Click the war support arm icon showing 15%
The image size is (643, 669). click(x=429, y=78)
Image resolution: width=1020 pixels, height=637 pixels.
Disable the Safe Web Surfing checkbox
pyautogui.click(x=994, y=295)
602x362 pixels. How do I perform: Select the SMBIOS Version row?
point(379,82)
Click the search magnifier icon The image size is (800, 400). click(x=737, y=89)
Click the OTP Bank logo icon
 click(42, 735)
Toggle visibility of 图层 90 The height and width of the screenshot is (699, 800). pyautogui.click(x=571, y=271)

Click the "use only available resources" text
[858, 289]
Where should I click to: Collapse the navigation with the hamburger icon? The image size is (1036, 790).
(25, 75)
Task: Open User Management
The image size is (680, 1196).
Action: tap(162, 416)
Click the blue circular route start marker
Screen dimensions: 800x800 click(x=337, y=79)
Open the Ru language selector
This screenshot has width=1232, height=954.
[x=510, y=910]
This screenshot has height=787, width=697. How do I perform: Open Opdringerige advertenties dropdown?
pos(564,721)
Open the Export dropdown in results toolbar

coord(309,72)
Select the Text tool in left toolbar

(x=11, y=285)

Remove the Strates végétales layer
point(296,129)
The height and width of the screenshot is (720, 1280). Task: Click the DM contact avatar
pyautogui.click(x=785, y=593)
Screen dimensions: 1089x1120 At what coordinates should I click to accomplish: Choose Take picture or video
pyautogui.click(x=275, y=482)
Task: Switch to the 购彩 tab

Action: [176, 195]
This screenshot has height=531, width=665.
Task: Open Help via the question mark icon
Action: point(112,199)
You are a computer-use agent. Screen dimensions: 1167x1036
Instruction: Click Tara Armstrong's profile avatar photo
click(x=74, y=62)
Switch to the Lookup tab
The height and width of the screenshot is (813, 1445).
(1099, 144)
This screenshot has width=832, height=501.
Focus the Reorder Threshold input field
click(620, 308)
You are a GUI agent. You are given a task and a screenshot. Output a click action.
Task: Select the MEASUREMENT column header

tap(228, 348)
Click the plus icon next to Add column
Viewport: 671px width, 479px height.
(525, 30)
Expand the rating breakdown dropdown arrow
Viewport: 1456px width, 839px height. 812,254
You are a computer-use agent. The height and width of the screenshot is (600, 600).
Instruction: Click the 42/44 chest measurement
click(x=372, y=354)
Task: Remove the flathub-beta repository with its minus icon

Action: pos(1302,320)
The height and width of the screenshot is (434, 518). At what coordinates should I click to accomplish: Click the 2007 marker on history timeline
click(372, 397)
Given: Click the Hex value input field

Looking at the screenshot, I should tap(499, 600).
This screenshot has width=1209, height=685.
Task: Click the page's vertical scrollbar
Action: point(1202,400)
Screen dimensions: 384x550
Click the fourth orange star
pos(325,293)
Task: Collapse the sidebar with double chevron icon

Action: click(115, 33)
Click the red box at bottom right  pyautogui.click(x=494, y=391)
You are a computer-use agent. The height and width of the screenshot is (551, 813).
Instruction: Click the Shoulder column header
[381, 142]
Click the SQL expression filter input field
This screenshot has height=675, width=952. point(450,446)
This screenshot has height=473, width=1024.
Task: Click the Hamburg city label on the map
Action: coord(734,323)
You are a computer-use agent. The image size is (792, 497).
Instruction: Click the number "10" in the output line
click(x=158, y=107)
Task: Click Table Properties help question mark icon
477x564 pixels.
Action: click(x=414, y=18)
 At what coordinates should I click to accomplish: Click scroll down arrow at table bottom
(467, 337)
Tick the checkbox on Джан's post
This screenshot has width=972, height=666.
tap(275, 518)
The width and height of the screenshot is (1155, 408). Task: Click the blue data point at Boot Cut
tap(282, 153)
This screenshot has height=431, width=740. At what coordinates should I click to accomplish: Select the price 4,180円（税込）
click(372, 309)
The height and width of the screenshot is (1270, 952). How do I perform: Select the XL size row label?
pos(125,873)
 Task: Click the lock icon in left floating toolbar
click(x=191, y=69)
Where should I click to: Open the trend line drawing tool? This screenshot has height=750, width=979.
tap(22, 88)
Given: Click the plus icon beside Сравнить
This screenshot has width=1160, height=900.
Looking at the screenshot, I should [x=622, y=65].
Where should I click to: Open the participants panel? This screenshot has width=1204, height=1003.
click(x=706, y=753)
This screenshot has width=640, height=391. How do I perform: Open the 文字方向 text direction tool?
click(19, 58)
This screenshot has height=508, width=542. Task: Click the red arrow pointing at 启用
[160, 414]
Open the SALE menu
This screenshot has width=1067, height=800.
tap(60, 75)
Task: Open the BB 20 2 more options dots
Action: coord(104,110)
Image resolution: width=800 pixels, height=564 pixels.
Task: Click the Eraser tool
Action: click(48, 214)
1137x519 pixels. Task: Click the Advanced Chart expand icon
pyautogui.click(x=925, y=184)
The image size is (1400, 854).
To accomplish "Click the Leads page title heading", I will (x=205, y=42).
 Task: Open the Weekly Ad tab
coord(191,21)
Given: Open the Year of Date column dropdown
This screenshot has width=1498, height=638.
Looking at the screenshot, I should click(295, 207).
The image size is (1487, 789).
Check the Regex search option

• **Problem to solve**
Whenever a line in the data above contains the word "computer", include it in the tally, and report only the final number.

• **Completed task**
4